Ce ne sera peut-être pas sans une certaine méfiance que le lecteur jettera les yeux sur cette petite brochure. Il supposera, de prime-abord, qu’il s’agit d’une utopie qu’on ne peut réaliser. Je le prie donc, avant tout, de vouloir bien dépouiller ce préjugé et d’examiner sérieusement, sans aucune prévention, la question que je me propose de traiter dans cet opuscule.

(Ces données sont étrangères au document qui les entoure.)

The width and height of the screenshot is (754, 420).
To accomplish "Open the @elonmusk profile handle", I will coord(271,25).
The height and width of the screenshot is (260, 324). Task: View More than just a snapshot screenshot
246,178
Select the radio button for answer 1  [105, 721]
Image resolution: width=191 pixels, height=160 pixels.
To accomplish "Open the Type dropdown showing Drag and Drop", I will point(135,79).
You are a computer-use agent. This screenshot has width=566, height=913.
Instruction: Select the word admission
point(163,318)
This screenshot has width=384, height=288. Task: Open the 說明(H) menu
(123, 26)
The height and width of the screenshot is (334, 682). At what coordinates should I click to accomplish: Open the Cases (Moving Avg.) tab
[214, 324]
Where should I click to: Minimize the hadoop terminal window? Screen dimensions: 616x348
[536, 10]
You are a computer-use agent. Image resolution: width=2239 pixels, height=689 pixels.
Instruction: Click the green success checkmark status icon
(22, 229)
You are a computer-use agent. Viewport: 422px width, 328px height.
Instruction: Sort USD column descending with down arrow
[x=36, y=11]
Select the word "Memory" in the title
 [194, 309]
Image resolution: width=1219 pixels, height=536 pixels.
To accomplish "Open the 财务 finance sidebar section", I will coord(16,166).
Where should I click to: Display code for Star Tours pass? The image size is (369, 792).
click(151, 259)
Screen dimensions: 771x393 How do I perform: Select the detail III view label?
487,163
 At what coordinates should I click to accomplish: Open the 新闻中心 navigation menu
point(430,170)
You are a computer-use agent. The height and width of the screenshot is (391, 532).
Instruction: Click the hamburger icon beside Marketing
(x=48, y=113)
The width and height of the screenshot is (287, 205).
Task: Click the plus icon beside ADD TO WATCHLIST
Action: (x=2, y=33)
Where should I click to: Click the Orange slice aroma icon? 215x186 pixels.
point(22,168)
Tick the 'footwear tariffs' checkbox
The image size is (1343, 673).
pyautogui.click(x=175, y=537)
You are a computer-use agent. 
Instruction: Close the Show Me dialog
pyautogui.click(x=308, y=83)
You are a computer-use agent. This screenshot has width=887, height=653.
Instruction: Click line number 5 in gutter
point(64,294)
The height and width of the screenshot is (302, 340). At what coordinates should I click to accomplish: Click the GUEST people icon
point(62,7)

Je ne veux pas m’étendre longuement sur l’immense importance qu’aurait, pour l’humanité, l’existence d’une langue internationale admise par tous les peuples, d’une langue qui serait la propriété commune de l’univers entier, sans appartenir spécialement à aucune des nations existantes. que de temps et de peine il nous faut pour apprendre une où plusieurs langues étrangères ! Et pourtant, quand nous franchissons les frontières de notre patrie, il ne nous est pas toujours possible de nous faire comprendre de nos semblables. Que de temps, de peine et d’argent l’on sacrifie, pour traduire les œuvres littéraires d’une nation ! Et encore n’arrivons-nous à jouir que d’une partie bien infime des littératures étrangères, au moyen des traductions. Eh bien ! s’il existait une langue internationale, c’est en cette langue, généralement comprise, que se feraient toutes les traductions et que s’écriraient les ouvrages présentant par eux-mêmes un caractère international. Le mur infranchissable qui sépare les littératures tomberait, et les œuvres des autres peuples nous seraient aussi accessibles que celles de notre propre nation. La lecture deviendrait commune à tous, et avec elle l’éducation, la manière de voir, les aspirations, l’idéal : — les peuples ne formeraient plus qu’une famille.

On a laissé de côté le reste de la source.